$25
In this assignment, you will learn how to implement decision trees in C and compare their performances.
A decision tree is a simple model for classification and regression in machine learning. It gives the steps of a set of comparisons to come up with a a decision on a given input. For example, if you want to build a system to automatically turn on the heater in a room based on several inputs, you can use the following decision tree.
Given temperature(t), pressure(p), humidity(h), sunny_or_not(s) and day_of_the_week(w) as your input, this decision tree answers wheter or not to turn on the AC (0=turn off, 1=turn on).

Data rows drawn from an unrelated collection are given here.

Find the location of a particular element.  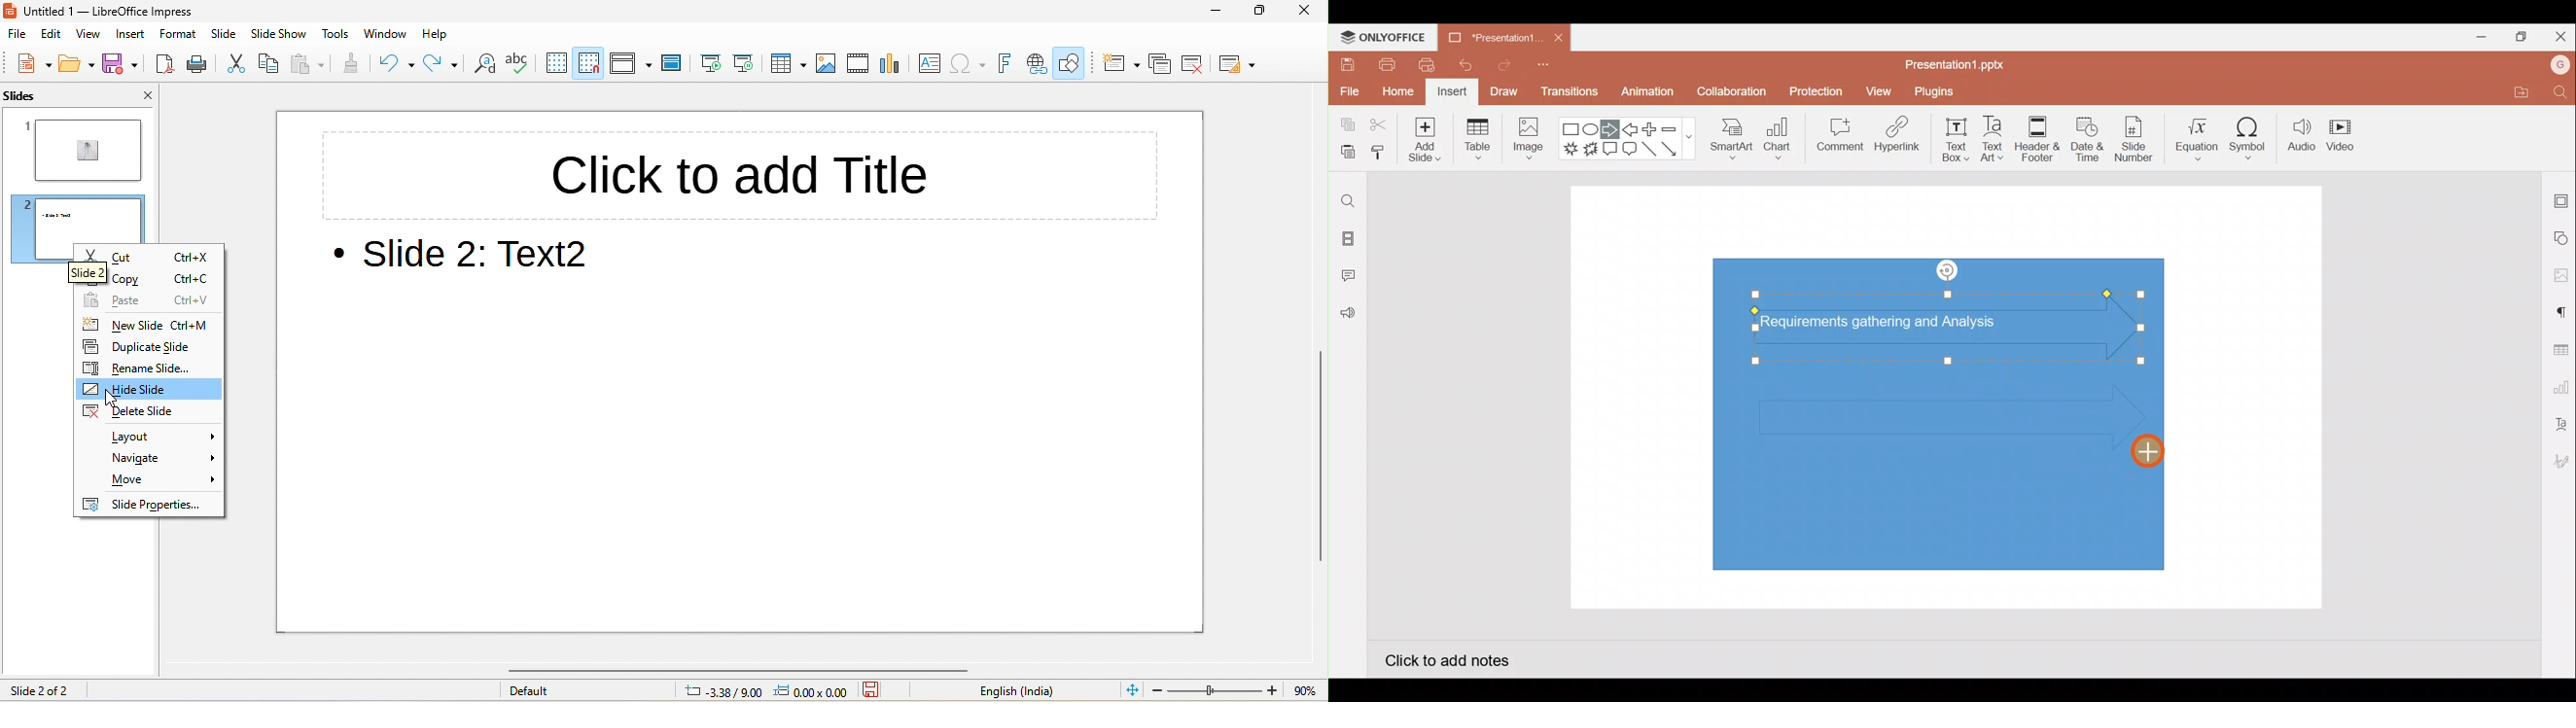

ctrl+c is located at coordinates (194, 279).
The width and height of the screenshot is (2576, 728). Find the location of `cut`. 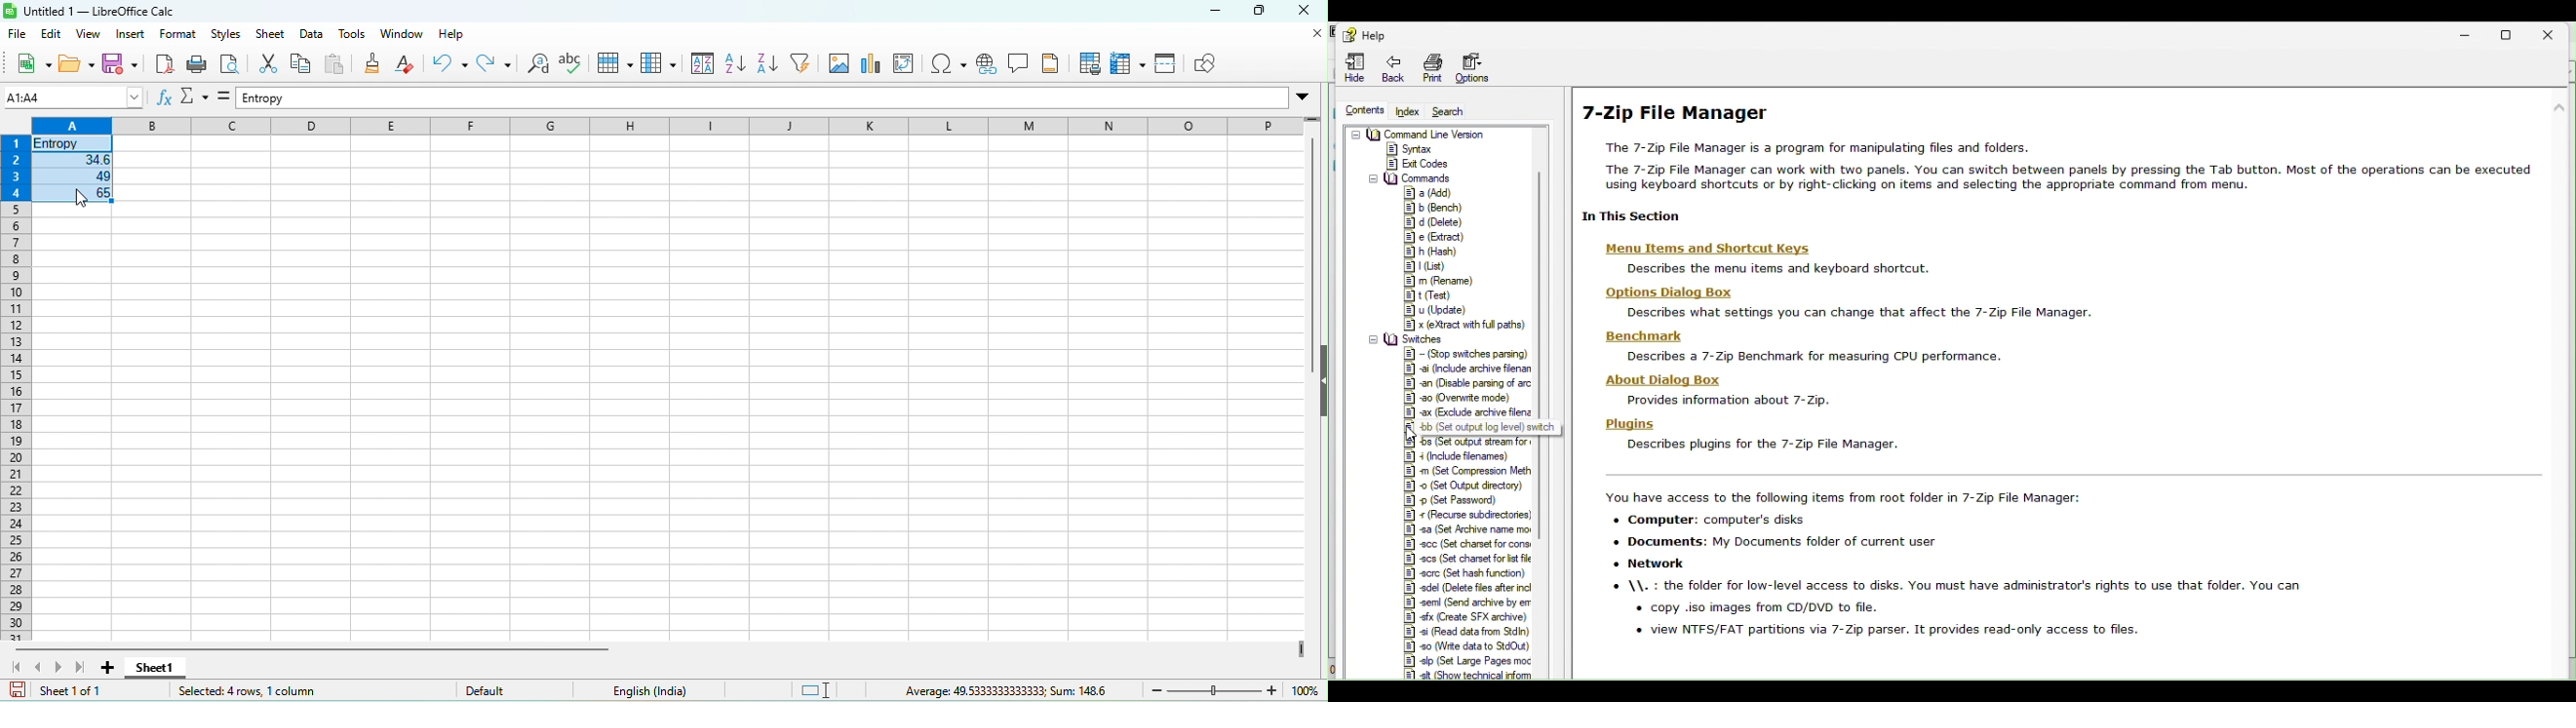

cut is located at coordinates (264, 66).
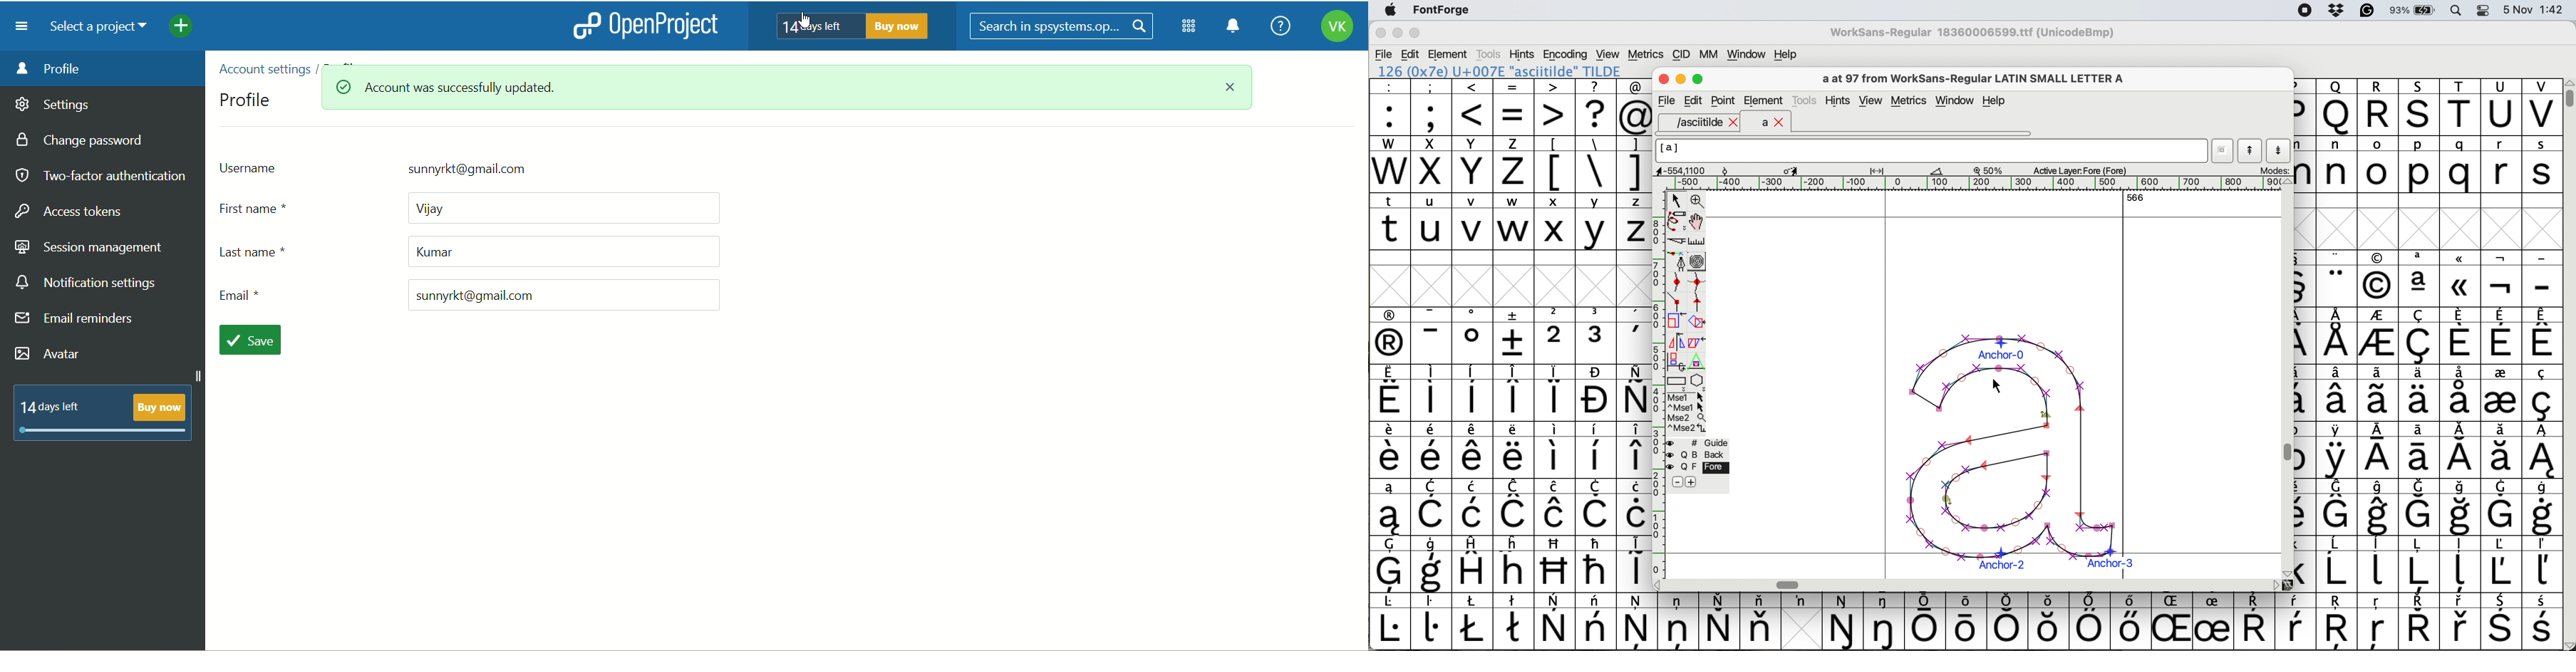  What do you see at coordinates (2379, 337) in the screenshot?
I see `symbol` at bounding box center [2379, 337].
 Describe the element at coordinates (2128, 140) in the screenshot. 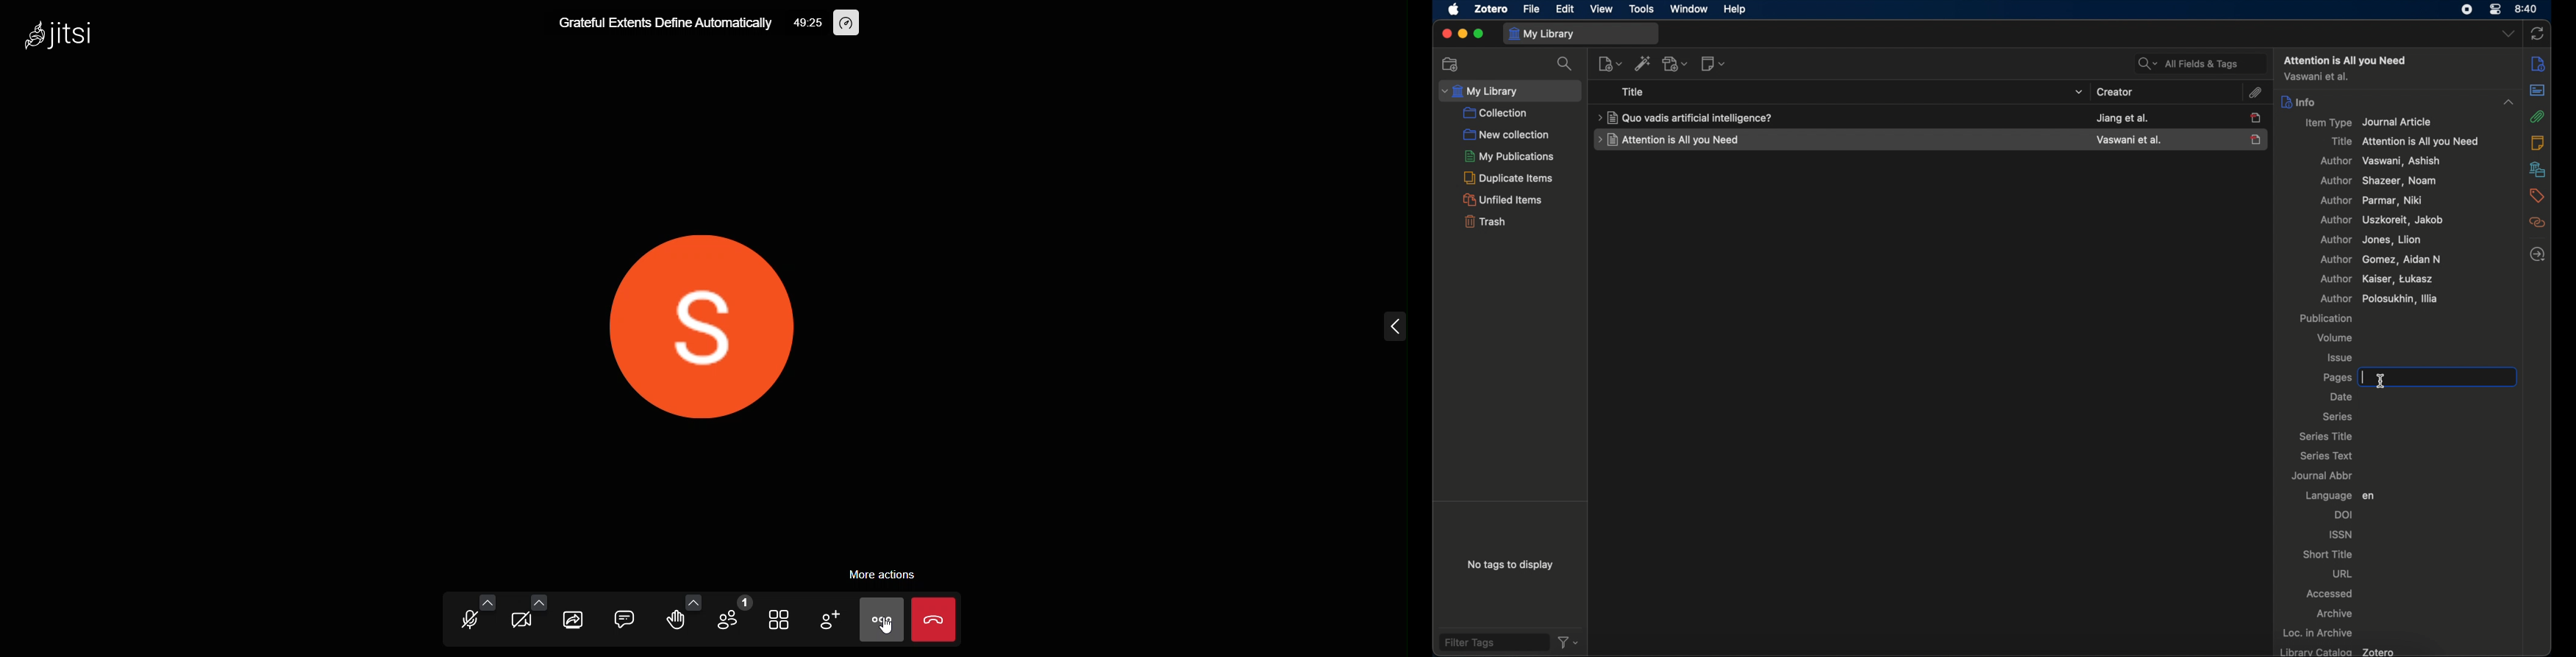

I see `creator creator name` at that location.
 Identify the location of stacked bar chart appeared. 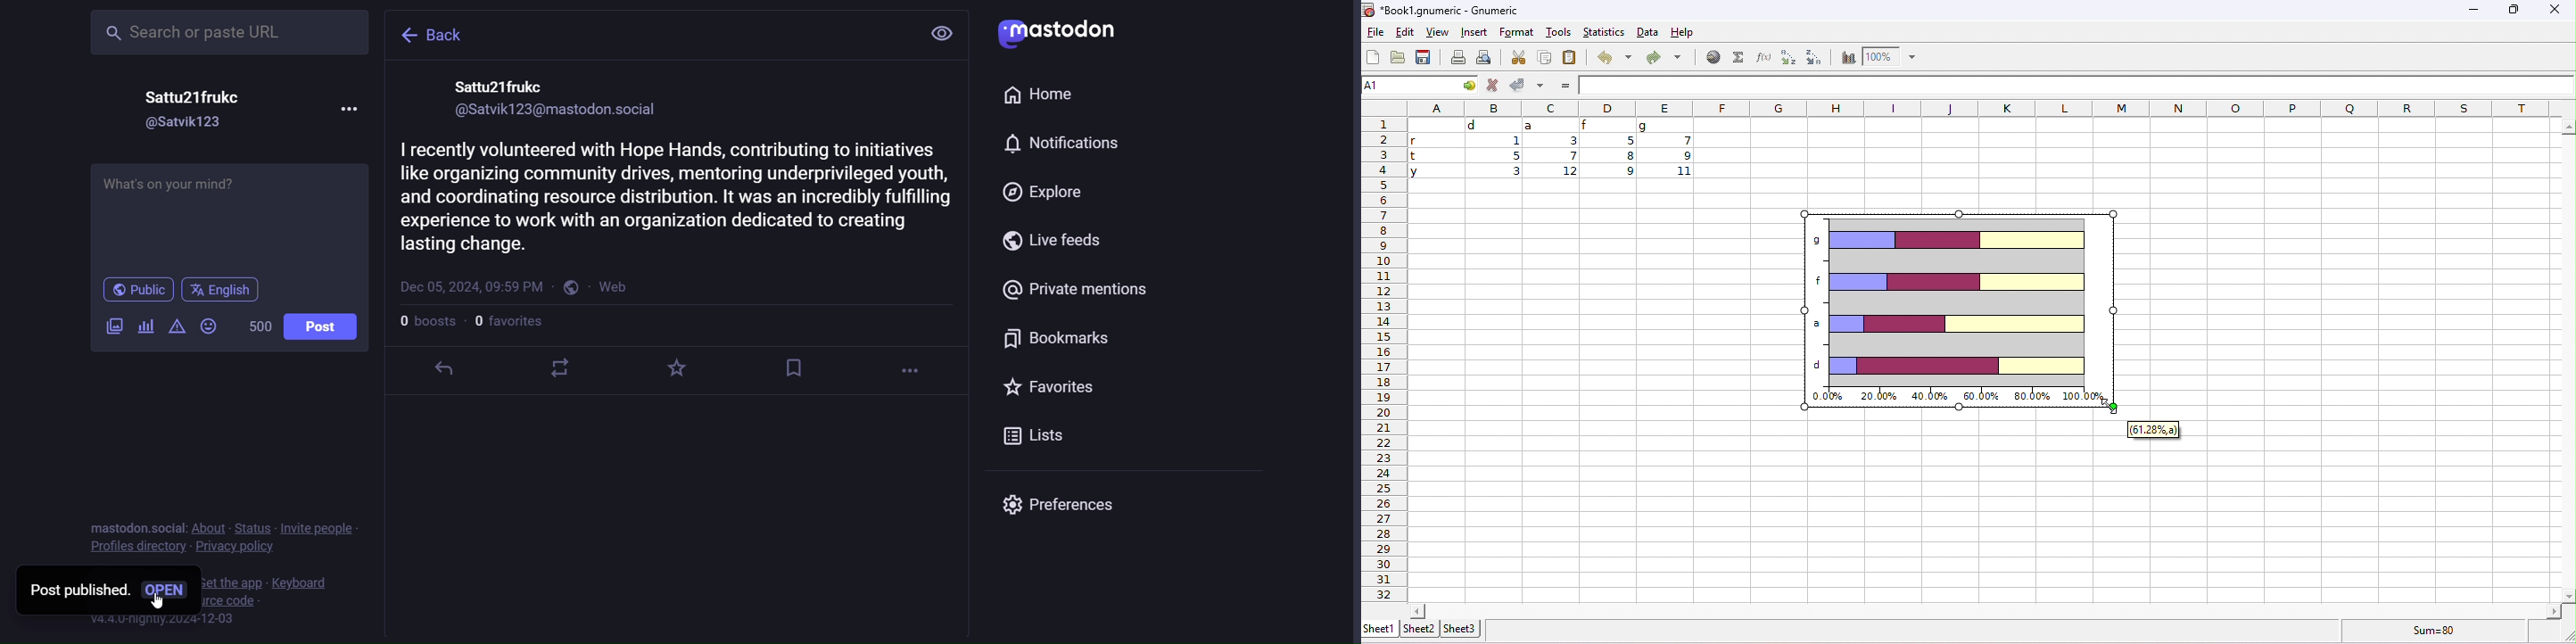
(1963, 313).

Complete the code in the given project with the following tasks:
1. main.c: In the main function you will be solving three problems using two decision trees for each. Your program will ask which problem to solve (1, 2 or 3). Based on the answer, user’s inputs will be read (as many as required with the right types). The input will be processed by the two alternative decision trees (you will implement these in functions as described below). The results will be compared and the final result will be printed. In the case of classifier (output is a number from a set of possibilities), if both answers are the same, that result will be given as the answer to the problem. If the results differ, both decisions will be reported. Similarly, for regression (the output is an ordinal number), if the two results are similar (within a threshold, defined as the constant CLOSE_ENOUGH in util.h), the average will be printed otherwise both results will be output.
2. util.c (and util.h): There are six functions in this file. Each pair of functions are solutions to the same problem. First four decision trees are given in the figures below. The last two are supposed to be designed by you in the following manner:
a. The decision trees will solve a classification problem.
b. It should have at least 10 decision nodes.
c. The input should be 5 dimensional with two real numbers and 3 categorical (one binary, the others with more than 5 possible values).
d. Each of these inputs should at least once used in the decision nodes.
e. Provide two significantly different such trees and implement them in dt3a and dt3b.